L’histoire du caoutchouc débute dans la forêt amazonienne (Brésil, Pérou, Bolivie, Guyane, Colombie) bien avant la fin du quinzième siècle, où les expéditions de Christophe Colomb permettent de découvrir l’hévéa, une espèce inconnue en Europe. Cet arbre élégant peut atteindre plus de trente mètres de haut et jusqu’à un mètre de circonférence. Il a une écorce grise, des feuilles épaisses et des petites feuilles rassemblées en grappes, qui se renouvellent chaque année.
En langue quechua, il est appelé « l’arbre qui pleure» (« cao » pour bois et « tshu » pour larmes) car lorsqu’il est blessé, il s’en échappe une résine blanchâtre qui se répand à l’extérieur, enveloppe toute sa surface et forme en séchant une barrière protectrice qui le garde à l’abri de l’humidité. Il s’agit du latex, ou caoutchouc. Pour récolter la précieuse matière, les saigneurs entaillent le tronc avec une serpette et recueillent le liquide visqueux dans une coupelle.
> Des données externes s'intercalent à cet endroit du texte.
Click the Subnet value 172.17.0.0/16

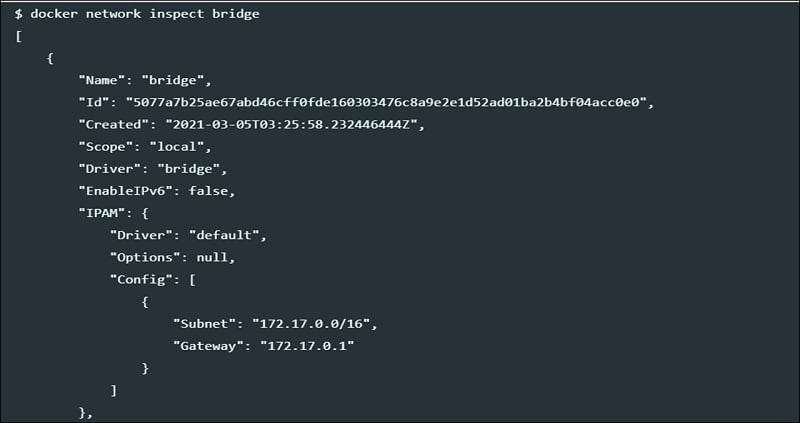click(311, 324)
Un savant français, Charles Henri de la Condamine, encyclopédiste du 18e siècle, fervent de botanique, de zoologie et de géographie, premier scientifique à le découvrir sur les rives de l’Amazone, en rapporte quelques graines en Europe où un chausseur anglais, Samuel Peal, a l’idée de se servir de cette sève gluante, pour imperméabiliser des tissus utilisés pour protéger les montgolfières. Quelques années plus tard, l’anglais Charles Macintosh songe à confectionner les premiers manteaux de pluie qui portent encore son nom.
Au début du 19e siècle, des chimistes européens réussissent à obtenir la plasticité de la matière par un procédé de broyage et de pressage, après quoi, Charles Goodyear, invente fortuitement la vulcanisation (*), grâce à un extrait de latex accidentellement tombé dans une poêle chaude qui prend une consistance rigide lui assurant la stabilisation ! Une aubaine pour les industries naissantes du vélo et de l’automobile dont les roues, jusque-là garnies d’enveloppes rigides et vite usées, sont remplacées par des pneus gonflables imaginés par l’irlandais John Dunlop à qui l’on doit la chambre à air.
Il ne faut pas attendre longtemps pour stimuler la culture amazonienne, et pour que naissent, sous l’impulsion de Michelin, Firestone, Pirelli, GoodYear, et Dunlop, les premiers pneus démontables et gonflables, qui font flamber le cours de la gomme.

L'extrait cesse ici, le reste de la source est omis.